Elle me regarda avec l’étonnement le plus ingénu.

Je sentis mon tort et changeai vite de ton. — Si je vous donnais un conseil, repris-je, vous ne le suivriez pas.

Elle insista, l’impatience me reprit et me domina. — Il est étrange, lui dis-je, qu’une femme demande conseil en pareil cas. Il me semblait que le sentiment de sa dignité devait suffire ; mais vous vous êtes fait un devoir et une vertu de vous mettre toujours hors de cause, sans même songer à faire la plus légitime et la plus nécessaire des réserves. On serait fort embarrassé de donner conseil à une personne qui s’abandonne ainsi, quand la passion allume son imagination malade.

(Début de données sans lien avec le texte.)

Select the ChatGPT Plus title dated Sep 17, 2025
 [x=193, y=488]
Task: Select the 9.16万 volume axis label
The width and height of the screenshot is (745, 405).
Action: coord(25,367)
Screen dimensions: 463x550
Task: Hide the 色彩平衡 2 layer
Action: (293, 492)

La pauvre fille ne chercha point à se défendre. Au contraire elle me donna trop raison. — Il est certain, dit-elle, que je n’ai pas le mérite de ma vertu, puisque je l’eusse complétement sacrifiée, s’il l’eût exigé, et à présent encore,… je ne me sens aucune énergie contre lui. Je n’ai de protection que son point d’honneur. Que voulez-vous ? ce n’est pas tant l’imagination, comme vous dites, c’est la reconnaissance, c’est un sentiment filial…

— Oh ! ne profanez pas ce mot-là, m’écriai-je, un sentiment filial n’est pas un sentiment bestial.

La jalousie me dévorait. Ma véhémence l’effraya. Elle me regardait avec une stupéfaction qui me troubla au point que je n’entendis pas rentrer Dolorès. Il est vrai qu’elle rentra sans le plus léger frôlement, et qu’elle se tint près de la porte sans bouger. L’étonnement de Manoela achevait de m’irriter. Son innocence me faisait l’effet d’une immoralité incurable ; mais pourquoi la voulais-je morale, moi dont les désirs ne pouvaient être que coupables ? C’est apparemment que je n’espérais plus les vaincre, et que j’aurais voulu trouver en elle la force qui m’abandonnait.

— Tenez, lui dis-je avec dépit, il vous manque l’instinct du respect de soi-même. M. Brudnel n’abusera pas de cette infirmité, mais qu’il n’espère pas vous marier avec un homme qui aura la notion de ce qui vous manque ! Que vous importe après tout ? Vous rencontrerez facilement un nécessiteux sans délicatesse, qui se trouvera heureux de toucher une belle dot et de posséder une jolie femme.